The creators of the UHANS Max 2 obviously meant this to be a device for people who love to take photos with their phone. For this purpose, the handset has a total of four cameras. Two (13-megapixel + 2-megapixel) on the back and another two (13-megapixel + 2-megapixel) on the front.

I never used a dual-selfie camera before and well, the results were quite intriguing. In broad daylight, the selfies came out extremely detailed (see galleries).

If you’re skittish about your imperfections shining through the good news is that the selfie camera has a few beautifying modes including skin smoothing, face slimming, skin whitening and…enlarging eyes – for those who want to get freaky.

You also get a bit of bokeh on your selfies, which as you probably know is not a feature normally offered by most smartphones.

You can achieve the bokeh effect by using the main camera set as well, but sometimes the software goes crazy and ruins the background blur.
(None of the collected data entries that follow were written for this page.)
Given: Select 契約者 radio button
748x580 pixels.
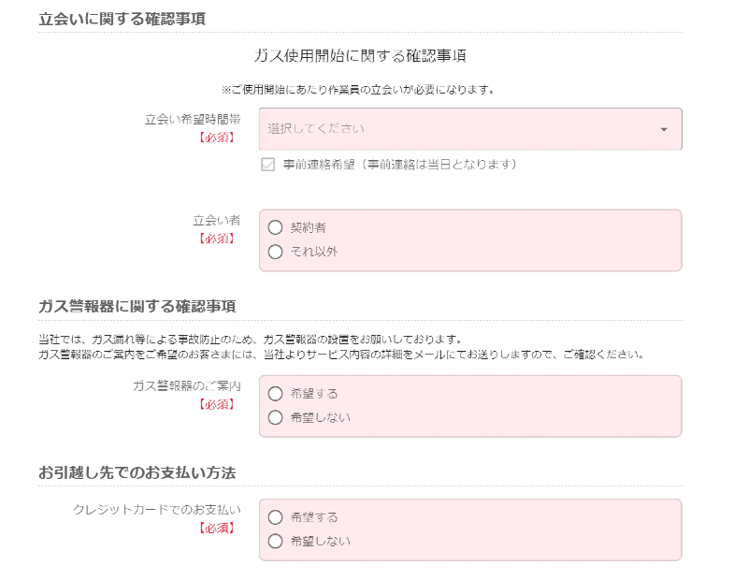Looking at the screenshot, I should click(x=275, y=227).
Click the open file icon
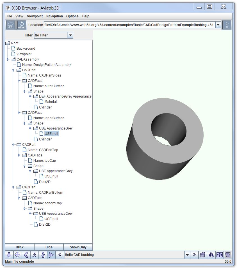This screenshot has height=268, width=237. click(10, 25)
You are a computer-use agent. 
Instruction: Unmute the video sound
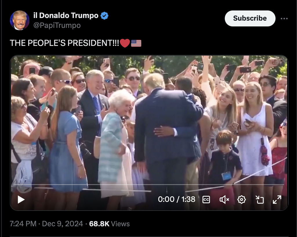(224, 200)
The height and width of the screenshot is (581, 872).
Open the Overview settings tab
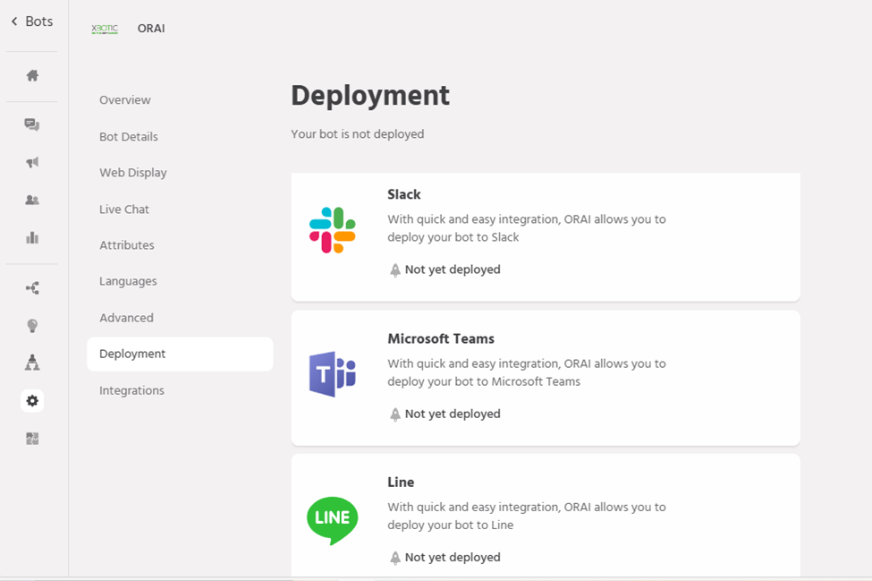(x=125, y=100)
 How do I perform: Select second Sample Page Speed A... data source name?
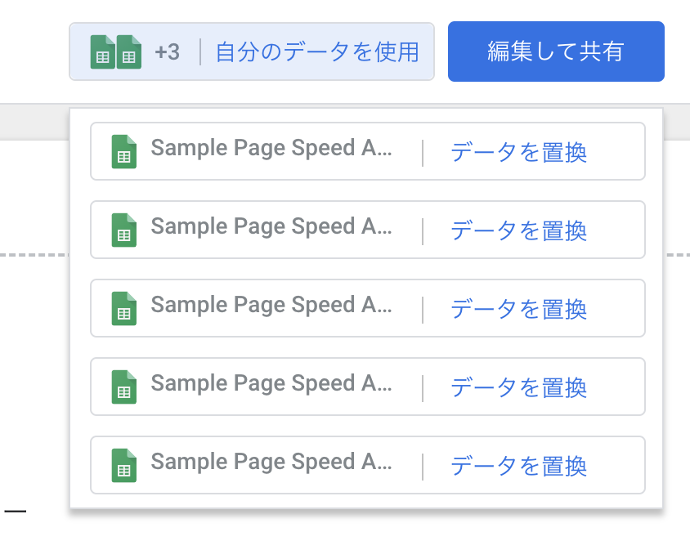(x=271, y=227)
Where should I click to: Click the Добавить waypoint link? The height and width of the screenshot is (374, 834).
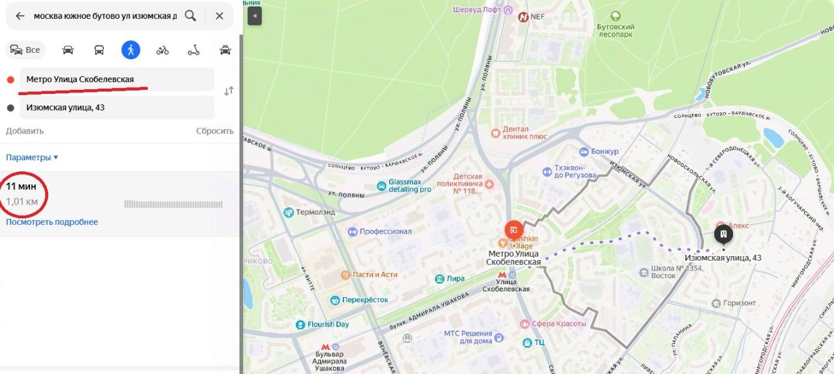click(25, 130)
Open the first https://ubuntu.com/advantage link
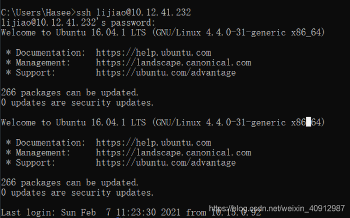 166,72
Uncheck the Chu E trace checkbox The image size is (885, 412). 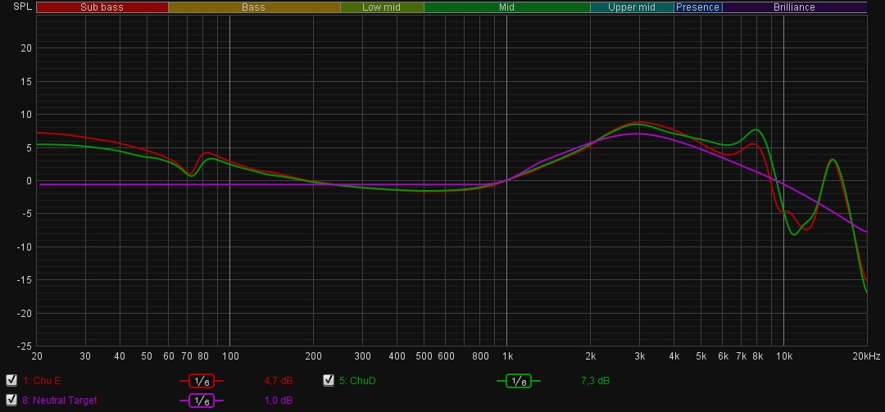click(x=11, y=380)
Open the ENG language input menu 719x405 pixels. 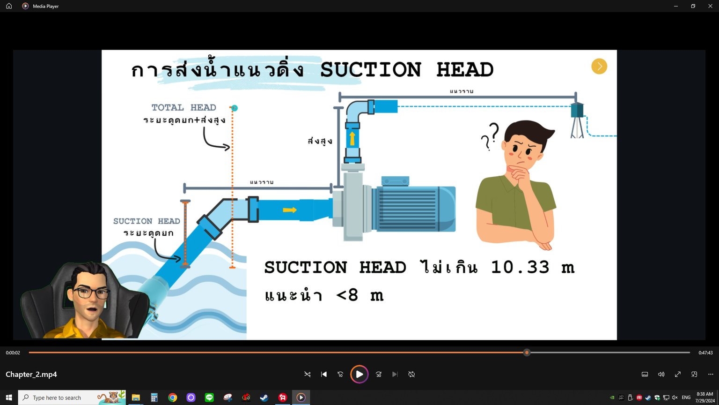[686, 398]
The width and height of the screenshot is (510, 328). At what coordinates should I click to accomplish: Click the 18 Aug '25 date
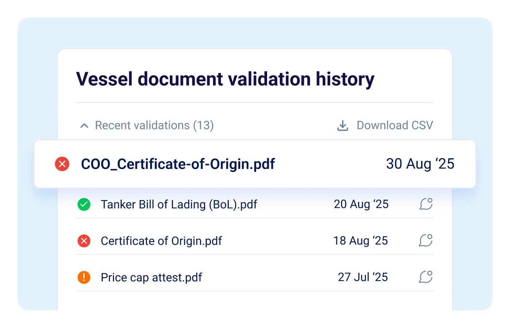tap(360, 241)
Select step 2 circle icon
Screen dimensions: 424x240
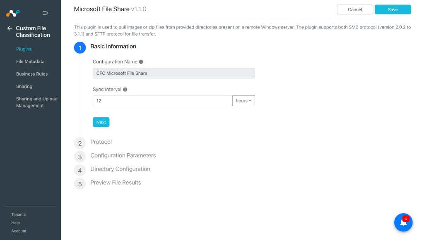tap(80, 143)
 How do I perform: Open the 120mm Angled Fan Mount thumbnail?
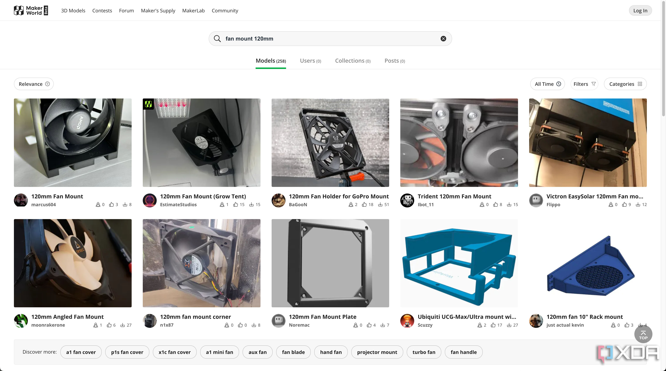(73, 263)
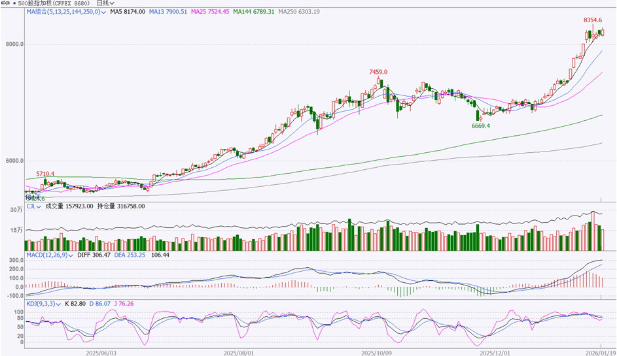617x356 pixels.
Task: Click the MA250 6303.19 gray legend
Action: 299,12

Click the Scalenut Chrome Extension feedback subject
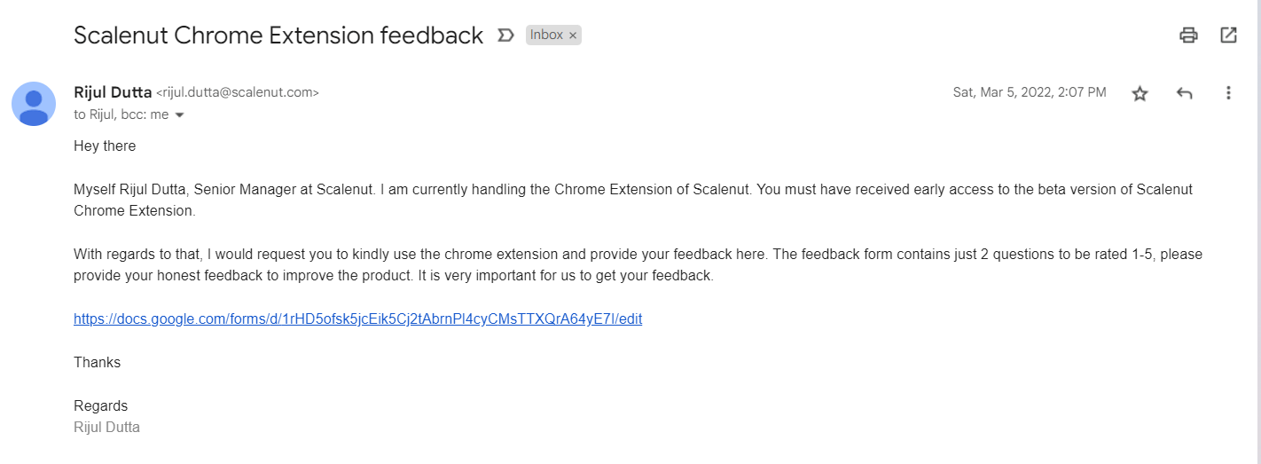pyautogui.click(x=278, y=35)
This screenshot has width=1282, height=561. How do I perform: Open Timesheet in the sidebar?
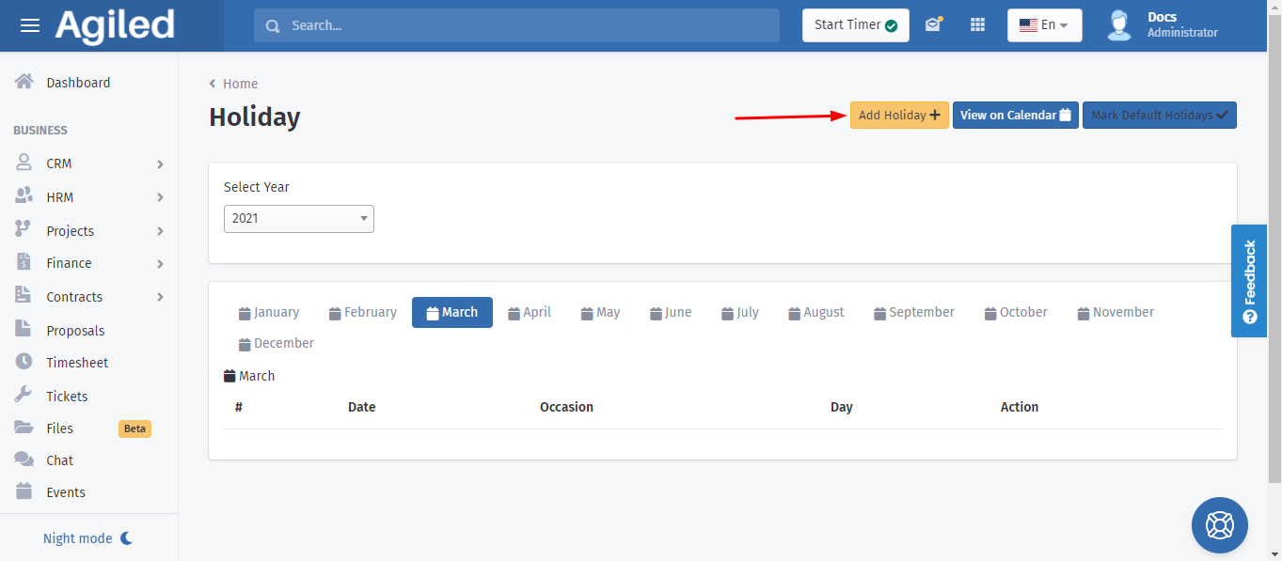click(x=76, y=363)
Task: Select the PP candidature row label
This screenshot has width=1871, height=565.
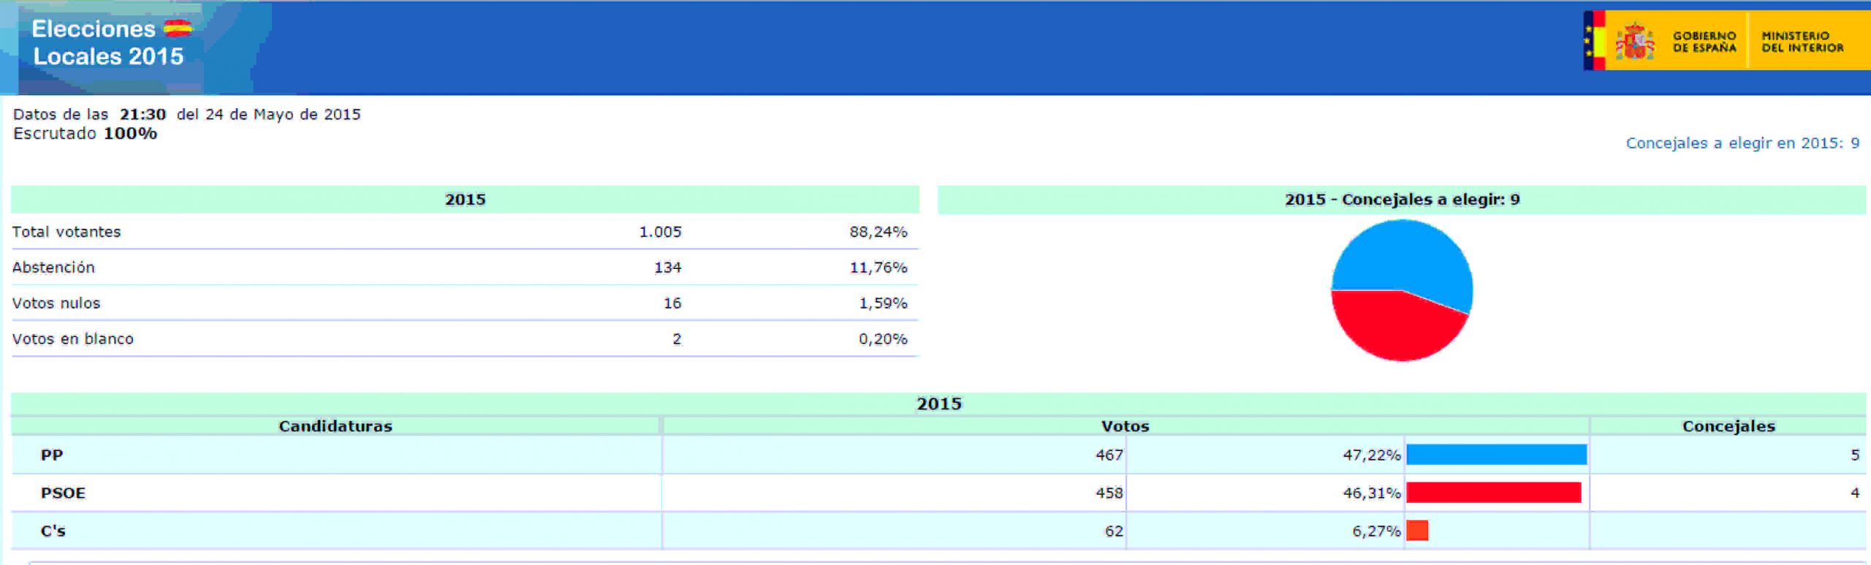Action: click(52, 455)
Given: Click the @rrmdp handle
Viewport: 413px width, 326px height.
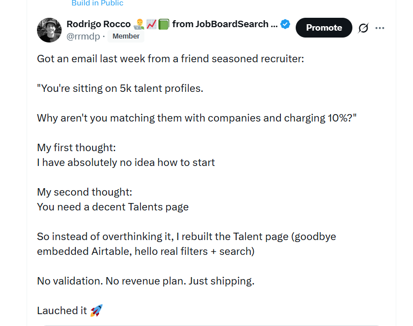Looking at the screenshot, I should click(83, 36).
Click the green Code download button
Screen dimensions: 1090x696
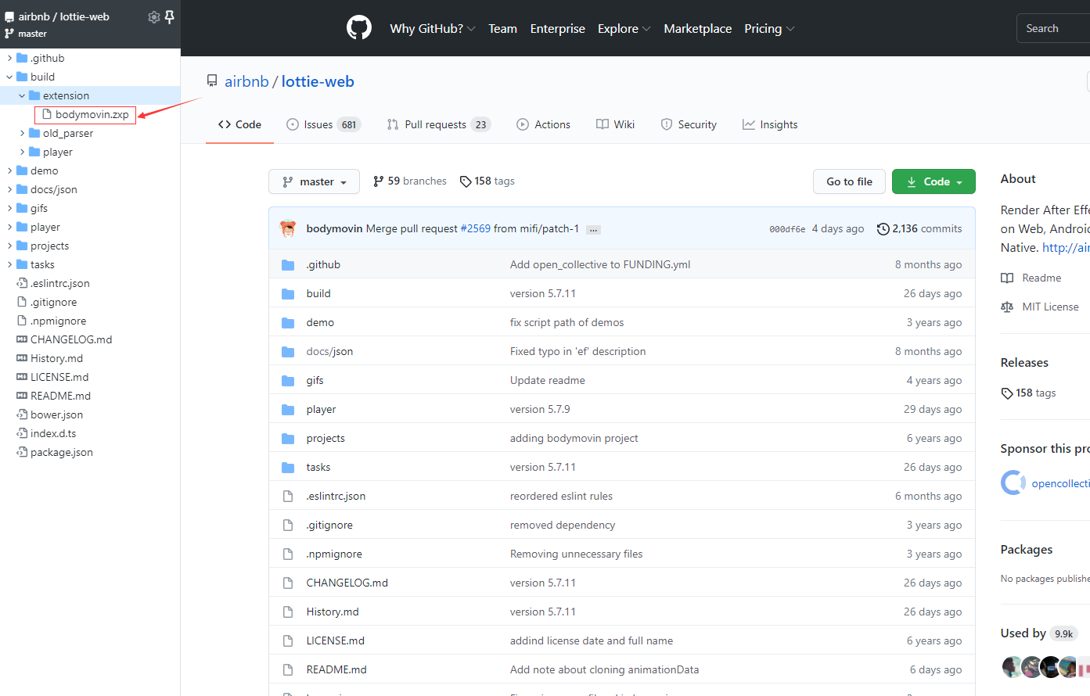pos(934,181)
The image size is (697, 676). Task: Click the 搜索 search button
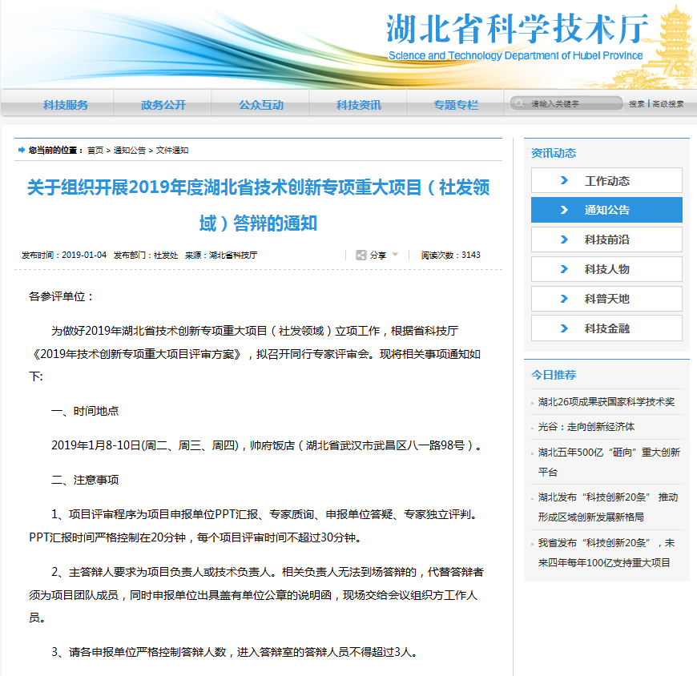click(636, 104)
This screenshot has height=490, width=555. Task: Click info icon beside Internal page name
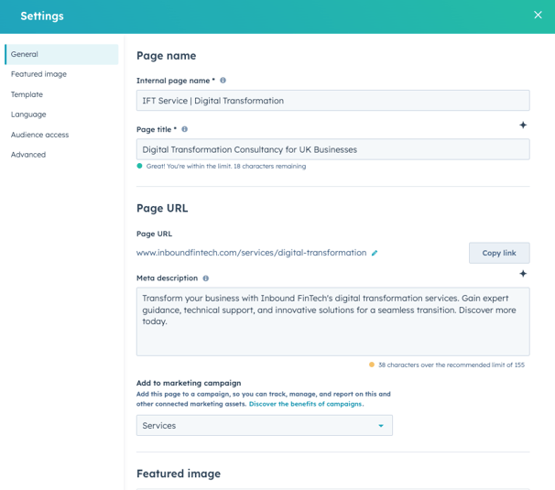(223, 81)
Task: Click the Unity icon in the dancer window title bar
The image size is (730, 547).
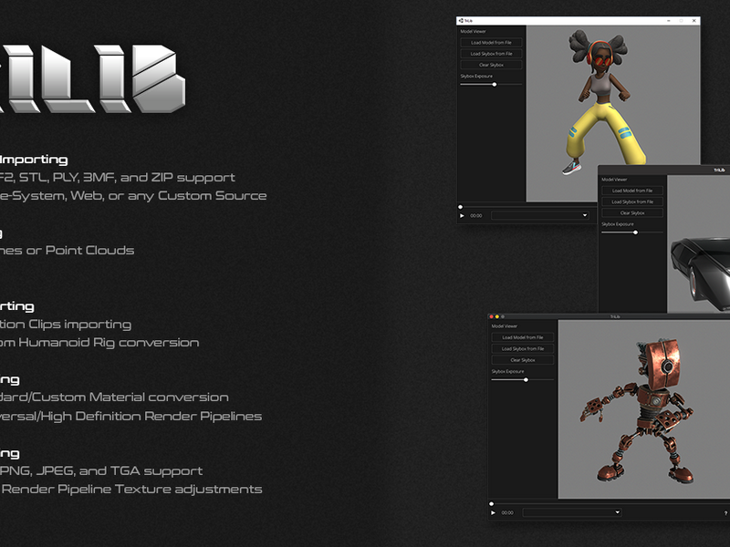Action: [461, 20]
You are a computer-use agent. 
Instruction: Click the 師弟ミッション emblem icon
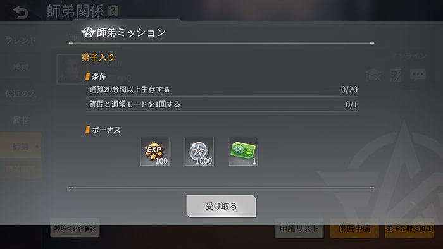click(88, 32)
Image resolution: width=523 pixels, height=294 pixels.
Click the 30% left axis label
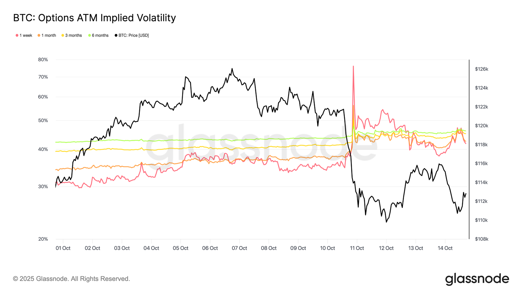[x=43, y=187]
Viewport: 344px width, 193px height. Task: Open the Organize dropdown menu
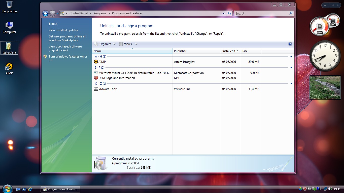[x=105, y=44]
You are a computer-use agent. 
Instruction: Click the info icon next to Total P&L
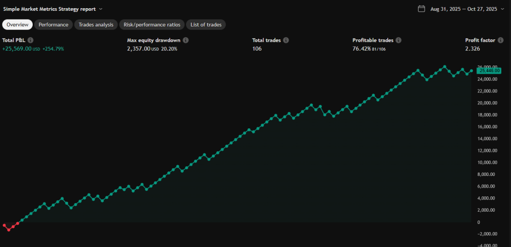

In some cases, it seemed like the camera was trying to apply a “pixelated” effect instead of bokeh.

Sure, some shots came up looking pretty nice. But as is the case with most budget phones, you need good light and a steady hand to get decent results. Even so, colors seem quite washed out. The UHANS Max 2 is also a bit slow to focus. Snapping pictures in low light yields standard grainy results. No surprises here.

AT&T’s 3G network is the only solution for those who really want to give this big monster a go in the US.

The camera app includes some advanced features so you can change exposure, ISO, white balance and select a screen mode (Night, Sunset, Party, Portrait).

No, you won’t win any photography contests with the UHANS Max 2. But, under the right conditions, you can actually get some pretty nice shots to show your friends.


The UHANS Max 2 is powered by a 4,300 mAh battery which takes a lot to recharge. There’s no fast charging here, so be prepared to wait a while for the phone to fill up.

Once full, the phone’s battery life runs out pretty quickly. Playing intensive games, snapping pictures, talking on the phone and exchanging messages on WhatsApp drained the device well before my bedtime.

Since I’m located in Eastern Europe, I could use the UHANS Max 2 on a 4G network without a problem. But given that the Max 2 was not meant for the US, it won’t work on most networks in the country. AT&T’s 3G network is the only solution for those who really want to give this big monster a go in the US.

In case you’re wondering, phone call quality was quite ok. I did not experience any interruptions, the sound was clear and loud enough.


Priced at around $164, the UHANS Max 2 is a recommended purchase for those who want a phone for media consumption. The big screen is perfect for watching videos on YouTube or Netflix, but it’s also great for navigation when driving. Bonus: it has a sturdy metal back that looks pretty nice (save for the awkward dual camera).

Unfortunately, US customers won’t be able to use for anything more than a portable media player or gaming device. This is okay, though, if you have consistent Wi-Fi at your disposal. But, if you go off the grid, the phone becomes just a device you can take some average photos with.